What was so special about January 1973? Robenalt (The Harding Affair: Love and Espionage During the Great War, 2009, etc.) makes the bold claim that this month signaled a turning point in the history of American political life.
The author focuses on the convergence of three major events: the first Watergate trial, which led to the unraveling of the Nixon Administration; the signing of the Paris Peace Accords, intended to end the war in Vietnam; and the U.S. Supreme Court’s decisions to protect a woman’s right to an abortion in Roe v. Wade and Doe v. Bolton.
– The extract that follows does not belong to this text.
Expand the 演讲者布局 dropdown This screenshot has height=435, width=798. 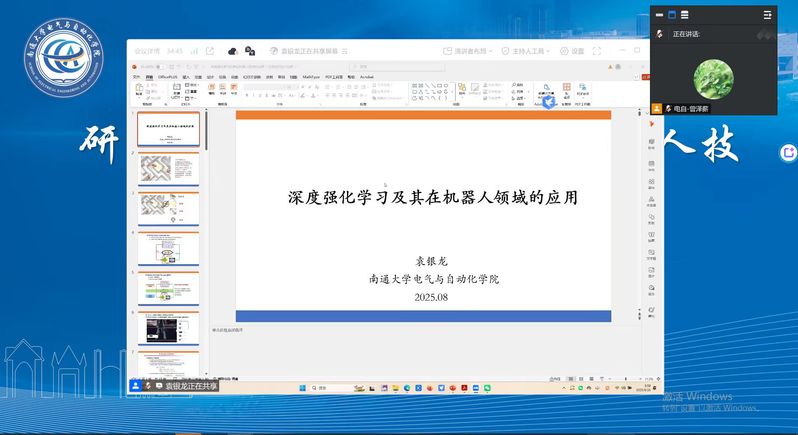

His persuasive if somewhat self-evident argument, mostly confined to the book’s introduction and epilogue, is that one vision of America, based on Cold War hubris abroad and the welfare state at home, died in the first month of 1973. In its place arose the “Nixon counterrevolution,” giving new shape to conservatism as a political force and poisoning the body politic with new strains of mean-spiritedness and (after Roe v. Wade) religious mania. For the bulk of the book, however, Robenalt keeps his argument subdued and offers a straightforward account of the month’s events, as though he were presenting evidence in a case. He makes ample use of the Nixon tapes, diaries, and other primary sources, but the results can be overly detailed, even tediously quotidian. Things get interesting, though, when Nixon takes the stage, playing the central role. Fresh off his re-election, Nixon was by turns erratic, devious, repellent, sympathetic, lonesome, and drunk. But he is always fascinating in Robenalt’s unvarnished portrait of a flawed leader grappling with momentous events and heading, ultimately, toward ruin. This immersive microhistory offers macro conclusions about American politics.
A richly sourced and meticulous—albeit Nixon-centric—case for why January 1973 matters.